(Screenshot grounding data)
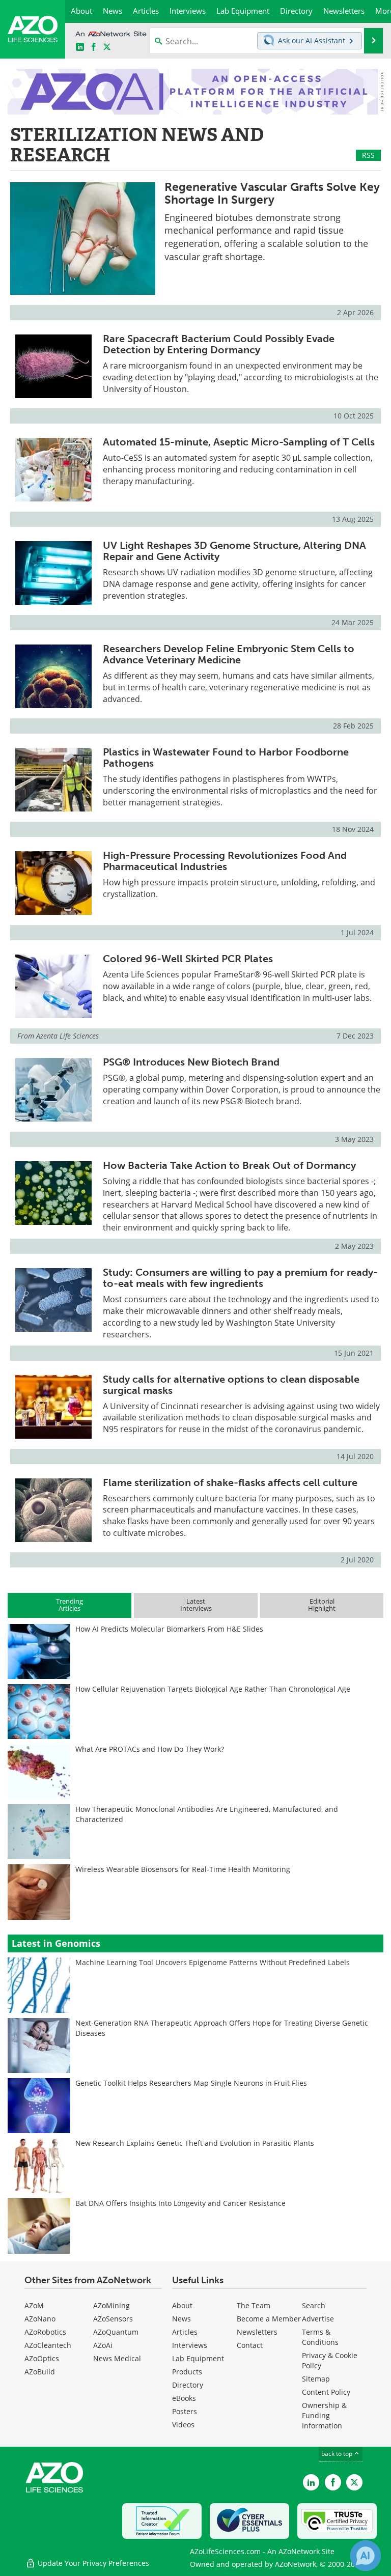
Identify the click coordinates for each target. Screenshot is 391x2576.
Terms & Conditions (320, 2337)
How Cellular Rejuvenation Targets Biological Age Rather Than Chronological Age (212, 1689)
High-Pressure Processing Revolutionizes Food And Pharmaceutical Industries (225, 861)
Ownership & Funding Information (324, 2415)
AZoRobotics (45, 2332)
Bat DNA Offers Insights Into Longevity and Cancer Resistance (180, 2203)
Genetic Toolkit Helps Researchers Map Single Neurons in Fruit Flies (191, 2083)
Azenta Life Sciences (67, 1036)
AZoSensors (113, 2318)
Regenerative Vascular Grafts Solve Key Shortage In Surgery (272, 193)
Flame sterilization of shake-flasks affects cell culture (230, 1482)
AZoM (34, 2305)
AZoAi (103, 2345)
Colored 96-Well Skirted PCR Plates (188, 959)
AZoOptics (41, 2358)
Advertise (318, 2318)
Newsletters (257, 2332)
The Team (253, 2305)
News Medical (117, 2358)
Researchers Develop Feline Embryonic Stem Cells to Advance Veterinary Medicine (228, 654)
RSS (368, 155)
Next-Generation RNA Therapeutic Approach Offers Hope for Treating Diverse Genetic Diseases (221, 2028)
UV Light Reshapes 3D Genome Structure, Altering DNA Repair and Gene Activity (234, 551)
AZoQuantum (115, 2332)
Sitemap (316, 2379)
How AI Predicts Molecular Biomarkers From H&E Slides (169, 1629)
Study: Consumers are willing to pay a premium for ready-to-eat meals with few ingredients (240, 1278)
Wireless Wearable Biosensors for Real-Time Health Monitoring (182, 1869)
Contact (250, 2345)
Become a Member (269, 2318)
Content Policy (326, 2392)
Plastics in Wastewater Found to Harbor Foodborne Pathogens (226, 757)
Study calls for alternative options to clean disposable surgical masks (231, 1384)
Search (313, 2305)
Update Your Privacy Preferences (92, 2563)
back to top (337, 2453)
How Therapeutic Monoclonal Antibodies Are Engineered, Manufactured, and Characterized (206, 1814)
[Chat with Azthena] (365, 2555)
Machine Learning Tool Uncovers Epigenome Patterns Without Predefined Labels (212, 1962)
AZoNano (39, 2318)
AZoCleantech (47, 2345)
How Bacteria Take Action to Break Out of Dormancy (229, 1165)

## [Exercise requirements]
Repeat the data word for word. Images are not part of the copy.

## [Exercise output]
Identify the click coordinates for each target. Screenshot is 391x2576.
Terms & Conditions (320, 2337)
How Cellular Rejuvenation Targets Biological Age Rather Than Chronological Age (212, 1689)
High-Pressure Processing Revolutionizes Food And Pharmaceutical Industries (225, 861)
Ownership & Funding Information (324, 2415)
AZoRobotics (45, 2332)
Bat DNA Offers Insights Into Longevity and Cancer Resistance (180, 2203)
Genetic Toolkit Helps Researchers Map Single Neurons in Fruit Flies (191, 2083)
Azenta Life Sciences (67, 1036)
AZoSensors (113, 2318)
Regenerative Vascular Grafts Solve Key Shortage In Surgery (272, 193)
Flame sterilization of shake-flasks affects cell culture (230, 1482)
AZoM (34, 2305)
AZoAi (103, 2345)
Colored 96-Well Skirted PCR Plates (188, 959)
AZoOptics (41, 2358)
Advertise (318, 2318)
Newsletters (257, 2332)
The Team (253, 2305)
News Medical (117, 2358)
Researchers Develop Feline Embryonic Stem Cells to Advance Veterinary Medicine (228, 654)
RSS (368, 155)
Next-Generation RNA Therapeutic Approach Offers Hope for Treating Diverse Genetic Diseases (221, 2028)
UV Light Reshapes 3D Genome Structure, Altering DNA Repair and Gene Activity (234, 551)
AZoQuantum (115, 2332)
Sitemap (316, 2379)
How AI Predicts Molecular Biomarkers From H&E Slides (169, 1629)
Study: Consumers are willing to pay a premium for ready-to-eat meals with few ingredients (240, 1278)
Wireless Wearable Biosensors for Real-Time Health Monitoring (182, 1869)
Contact (250, 2345)
Become a Member (269, 2318)
Content Policy (326, 2392)
Plastics in Wastewater Found to Harbor Foodborne Pathogens (226, 757)
Study calls for alternative options to clean disposable surgical masks (231, 1384)
Search (313, 2305)
Update Your Privacy Preferences (92, 2563)
back to top (337, 2453)
How Therapeutic Monoclonal Antibodies Are Engineered, Manufactured, and Characterized (206, 1814)
[Chat with Azthena] (365, 2555)
Machine Learning Tool Uncovers Epigenome Patterns Without Predefined Labels (212, 1962)
AZoNano (39, 2318)
AZoCleantech (47, 2345)
How Bacteria Take Action to Break Out of Dormancy (229, 1165)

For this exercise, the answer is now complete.